Aunt Barbara. I cannot write anything yet, I tried. The feelings are too big. She was part of why I wanted to be a psychiatrist at a young age--I can say this; I had a keen sense of compassion for her and people like her, and I did not understand a world that would shun her. The manic-depressives, the bipolars. The different.
I was watching some documentary on HBO the other day, and I thought--this is what it is! I love so deeply, so fully, my fellow man. I cannot fathom how any human or man can hate or discredit or ignore another merely because of some categorical box they have put another in. I am incensed by this love, and it comes across as hate but at the foundation of it, at its core, is love. I cannot fathom how anyone can hate another and kill another because they are of a different color, or they love a different sex, or they are trapped in a body that is not right to them or so and so forth. I cannot explain it.
For me, Aunt Barbara could be infuriating and difficult and especially selfish as a human--separate from her illness--but she was also special and permanently altered by the medications she was forced to take and her very existence, my how truly painful it must have been. I truly cannot fathom it. I know she brought pain to her children, and I am truly sorry for them, but I am also so very sorry for her. And I know she is in Heaven and no longer suffering with the angels.
I love you. I wish I had told you more often. And that you had been able to listen, and to hear it, truly, when I did.

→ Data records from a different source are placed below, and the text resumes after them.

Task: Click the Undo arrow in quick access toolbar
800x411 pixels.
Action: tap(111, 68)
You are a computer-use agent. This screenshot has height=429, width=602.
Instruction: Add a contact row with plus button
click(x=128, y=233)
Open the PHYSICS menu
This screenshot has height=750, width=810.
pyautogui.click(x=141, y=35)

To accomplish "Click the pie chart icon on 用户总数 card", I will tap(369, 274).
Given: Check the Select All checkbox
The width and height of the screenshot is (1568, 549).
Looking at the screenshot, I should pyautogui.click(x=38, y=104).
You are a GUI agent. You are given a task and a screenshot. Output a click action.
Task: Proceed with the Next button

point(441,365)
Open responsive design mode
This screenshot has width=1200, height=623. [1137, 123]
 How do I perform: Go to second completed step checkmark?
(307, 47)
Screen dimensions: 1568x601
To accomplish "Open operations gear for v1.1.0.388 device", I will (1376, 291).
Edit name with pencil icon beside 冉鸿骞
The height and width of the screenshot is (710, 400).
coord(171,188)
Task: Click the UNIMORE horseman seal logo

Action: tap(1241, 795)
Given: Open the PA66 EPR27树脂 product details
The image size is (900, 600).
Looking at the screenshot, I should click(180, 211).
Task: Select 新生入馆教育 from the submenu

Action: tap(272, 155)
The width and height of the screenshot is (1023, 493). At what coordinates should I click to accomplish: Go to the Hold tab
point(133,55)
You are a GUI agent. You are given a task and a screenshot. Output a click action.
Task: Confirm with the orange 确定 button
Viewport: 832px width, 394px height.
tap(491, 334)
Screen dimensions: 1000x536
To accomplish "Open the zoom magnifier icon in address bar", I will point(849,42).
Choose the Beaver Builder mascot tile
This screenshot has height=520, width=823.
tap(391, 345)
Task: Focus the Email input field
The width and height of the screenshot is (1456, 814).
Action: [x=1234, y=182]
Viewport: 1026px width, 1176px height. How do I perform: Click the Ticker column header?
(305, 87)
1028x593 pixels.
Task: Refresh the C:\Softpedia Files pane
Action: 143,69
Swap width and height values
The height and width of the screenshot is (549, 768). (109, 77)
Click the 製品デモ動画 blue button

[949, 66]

“Depression is awful beyond words or sounds or images...it bleeds relationships through suspicion, lack of confidence and self-respect, the inability to enjoy life, to walk or talk or think normally, the exhaustion, the night terrors, the day terrors. There is nothing good to be said for it except that it gives you the experience of how it must be to be old, to be old and sick, to be dying; to be slow of mind; to be lacking in grace, polish and coordination; to be ugly; to have no belief in the possibilities of life, the pleasures of sex, the exquisiteness of music or the ability to make yourself and others laugh.”